## TEXTE ÉTUDIÉ

Ce texte, traduit et annoté par Anne Brenon, fut mis en avant au début des années soixante par Théo Venckeleer, philologue belge, qui l’avait trouvé dans un manuscrit conservé à la bibliothèque du Trinity Collège de Dublin sous la cote A 6 10 et reclassé maintenant sous l’appellation « manuscrit 269 ».

Le présent document est donc un ajout à l’ouvrage de René Nelli, « Écritures cathares » publié par les éditions du Rocher dans une édition actualisée et augmentée par Anne Brenon en 1995. Pour respecter le droit des auteurs je ne vous livrerai ni la préface, ni les notices que vous trouverez dans le livre. J’espère qu’en ne publiant que la traduction je ne causerai aucun tort à personne et je permettrai à tous d’accéder à cet ouvrage essentiel à la compréhension de la doctrine cathare.

J’ai également utilisé la publication de Déodat Roché : Un Recueil cathare. Le manuscrit A. 6. 10. de la « collection vaudoise » de Dublin, publié dans le n°46 de la série II (XXIe année) de l’été 1970 des Cahiers d’études cathares.

## SEGMENT DE DONNÉES

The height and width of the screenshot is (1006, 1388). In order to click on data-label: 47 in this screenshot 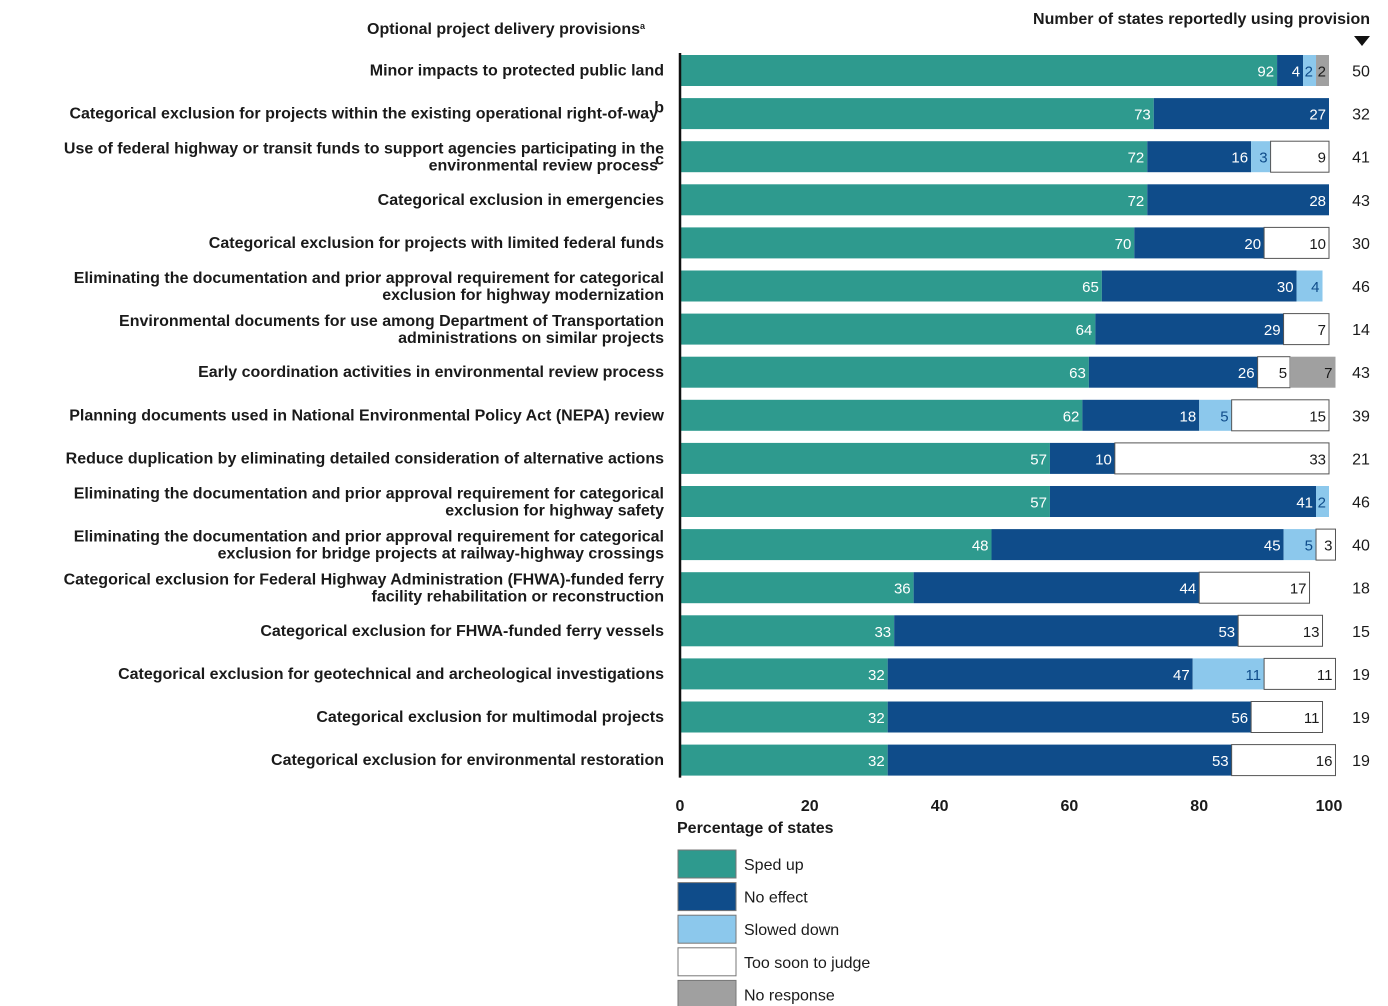, I will do `click(1182, 676)`.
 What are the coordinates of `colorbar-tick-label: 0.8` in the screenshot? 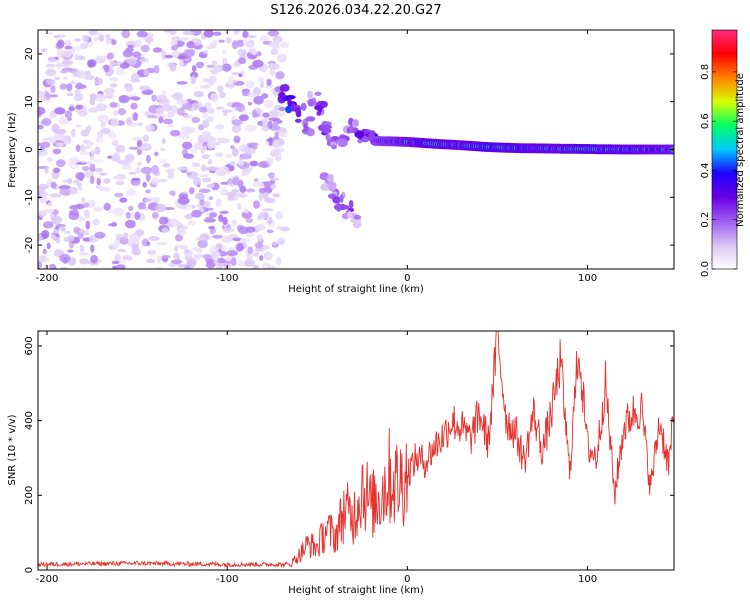 It's located at (706, 72).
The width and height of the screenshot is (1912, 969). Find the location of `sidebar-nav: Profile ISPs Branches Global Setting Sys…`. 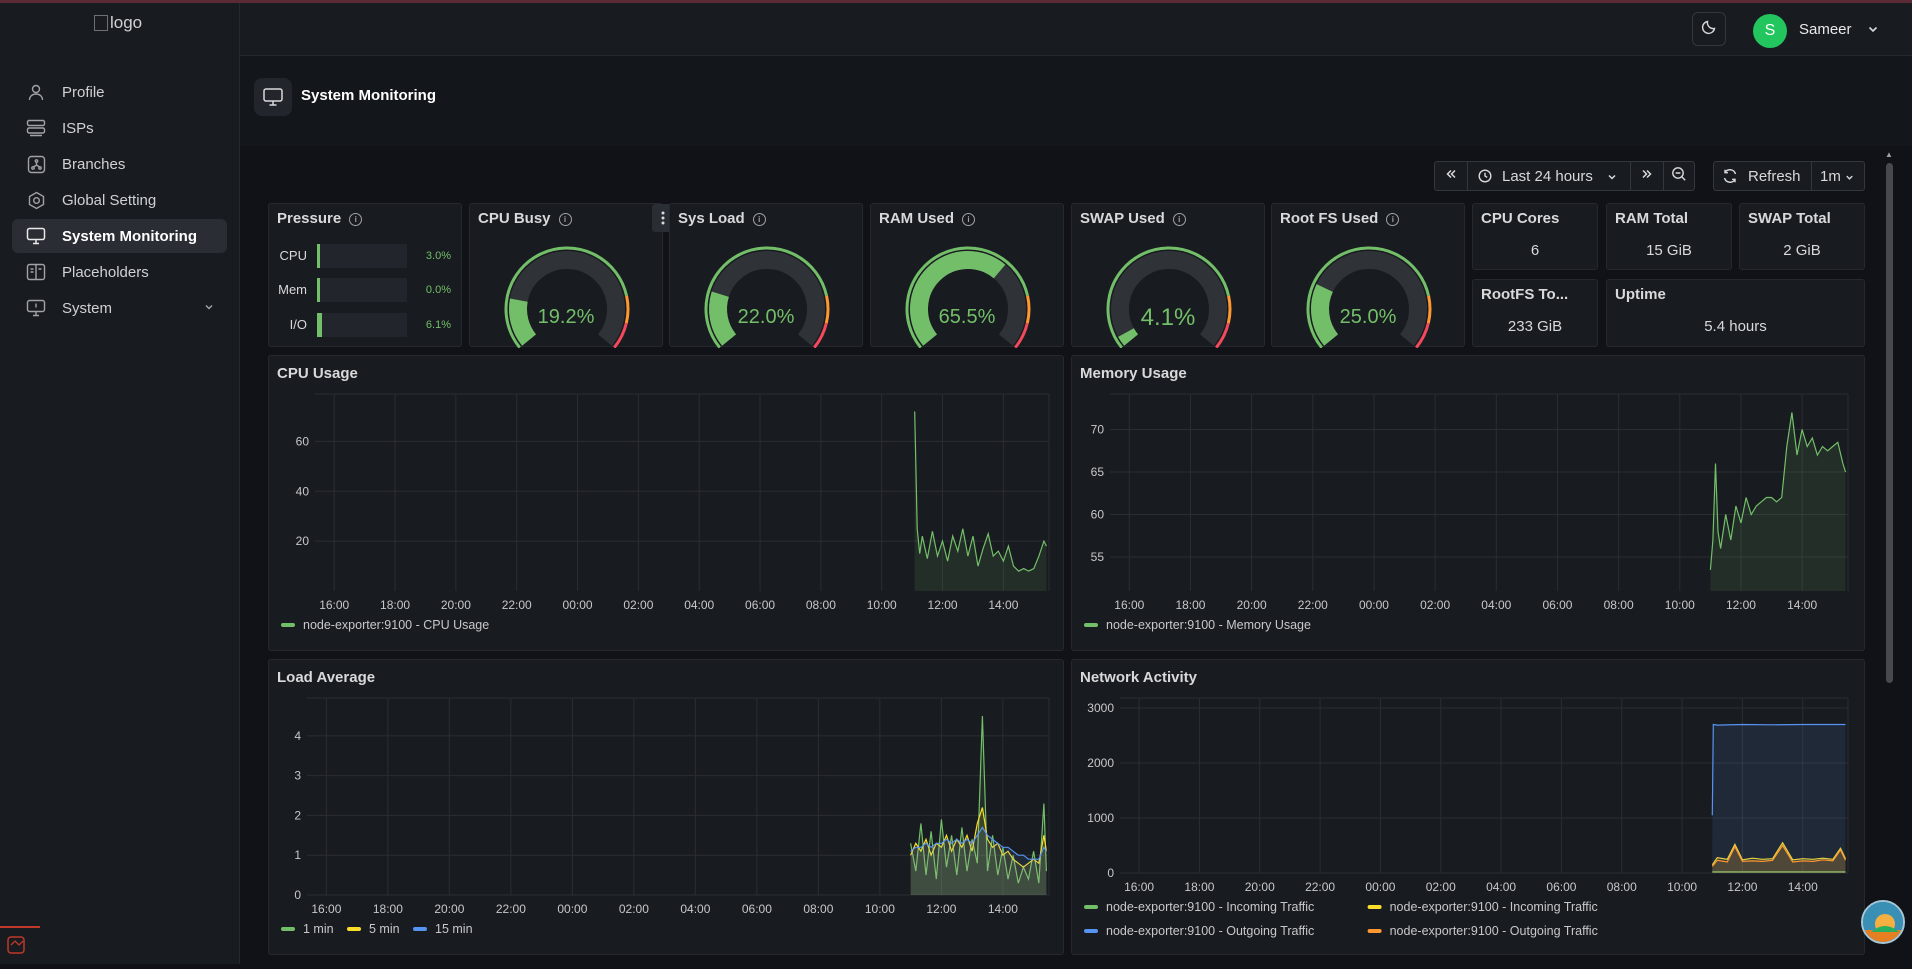

sidebar-nav: Profile ISPs Branches Global Setting Sys… is located at coordinates (120, 201).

## TRAVAIL À FAIRE
Transcrivez à l'identique tout ce qui va de « J’ai également utilisé » jusqu'à « Cahiers d’études cathares. » dans le texte étudié.

## RÉPONSE DE L'EXERCICE
J’ai également utilisé la publication de Déodat Roché : Un Recueil cathare. Le manuscrit A. 6. 10. de la « collection vaudoise » de Dublin, publié dans le n°46 de la série II (XXIe année) de l’été 1970 des Cahiers d’études cathares.